Back in January I was contacted by the owner of a high-end personal training gym nearby. By high end, I mean that he charges from $65 - $45 for a 20-minute training session and clients train twice a week. So that’s $130 - $90 a week, or $520 - $360 a month. Only 2-3 people can train at the same time. This is an expensive training program for people with money to spare. It’s certainly not for the Planet Fitness crowd. The owner, we’ll call him Ted, had met me at a function and begged me to coach him. I have never coached anyone outside of HealthSource and certainly not in a different industry.
And hey, what do I know about the gym business…..darn near nothing, other than I’ve been training at them since I was 14. But as I was taught by many mentors, business is business. I thought about it some and discussed it with one of my mentors, Rob Berkley. Rob said “go ahead and coach him for a couple hours a month. I think you’ll find it not only interesting, but it’ll make you more creative with HealthSource so you can help your docs grow faster.” So even though what I know about building a gym business is nonexistent, I decided to give it a go as long as I felt it was helping the gym owner AND sparking creativity on my part that could be used in HealthSource.
Here’s what I learned on the first call: the gym was barely making any money. In fact, it recently lost $9,500 in a single month. New clients were in the dumper, with his monthly goal being just 5 new clients, which he wasn’t achieving.

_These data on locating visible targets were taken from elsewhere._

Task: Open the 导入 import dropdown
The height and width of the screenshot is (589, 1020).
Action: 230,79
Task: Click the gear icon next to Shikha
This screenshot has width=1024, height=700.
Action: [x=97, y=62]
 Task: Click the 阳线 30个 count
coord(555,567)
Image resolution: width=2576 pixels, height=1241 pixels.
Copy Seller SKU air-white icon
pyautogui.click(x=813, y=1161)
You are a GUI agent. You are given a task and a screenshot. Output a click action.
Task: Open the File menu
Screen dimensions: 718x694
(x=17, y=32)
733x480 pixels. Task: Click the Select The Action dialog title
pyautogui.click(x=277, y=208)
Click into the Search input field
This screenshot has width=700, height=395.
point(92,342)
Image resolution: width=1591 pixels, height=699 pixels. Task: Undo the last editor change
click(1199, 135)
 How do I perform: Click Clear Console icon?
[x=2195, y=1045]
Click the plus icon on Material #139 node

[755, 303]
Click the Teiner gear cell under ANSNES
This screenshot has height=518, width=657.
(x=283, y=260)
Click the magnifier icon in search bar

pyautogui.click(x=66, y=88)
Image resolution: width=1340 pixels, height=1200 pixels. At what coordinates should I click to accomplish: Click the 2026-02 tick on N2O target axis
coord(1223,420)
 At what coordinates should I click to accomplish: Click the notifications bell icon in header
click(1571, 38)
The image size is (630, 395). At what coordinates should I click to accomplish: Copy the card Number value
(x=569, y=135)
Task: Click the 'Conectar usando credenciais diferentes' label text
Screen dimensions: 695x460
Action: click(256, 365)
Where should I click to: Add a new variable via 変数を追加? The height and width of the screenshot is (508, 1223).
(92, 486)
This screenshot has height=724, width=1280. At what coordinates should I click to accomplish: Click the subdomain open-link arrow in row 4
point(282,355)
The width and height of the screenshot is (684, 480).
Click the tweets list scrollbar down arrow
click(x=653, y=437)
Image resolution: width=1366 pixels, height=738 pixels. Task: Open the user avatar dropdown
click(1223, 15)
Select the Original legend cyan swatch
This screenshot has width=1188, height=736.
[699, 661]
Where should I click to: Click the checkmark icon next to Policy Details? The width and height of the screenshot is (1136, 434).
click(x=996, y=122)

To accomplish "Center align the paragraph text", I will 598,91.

He had no marketing calendar to speak of due to ‘finances’. So I’m depressingly thinking, ‘what did I get myself into? This is going to be a time vampire and I’m not exactly brimming with free time right now.’
The owner, Ted, had a clearly undefined vision for himself and for the gym. He did say that he wanted to franchise his concept in the future and open up a second location. When he told me that all I could think was “franchise what? There is no business here. And going from one barely alive business to two is akin to stupidity.’ His #1 issue according to Ted? Cash flow. I resisted the temptation to correct him on this on the very first phone call. I’d think about it a bit and talk to him the next week.
What do you think his #1 issue really is? How about #2? Is this guy, I mean business, fixable?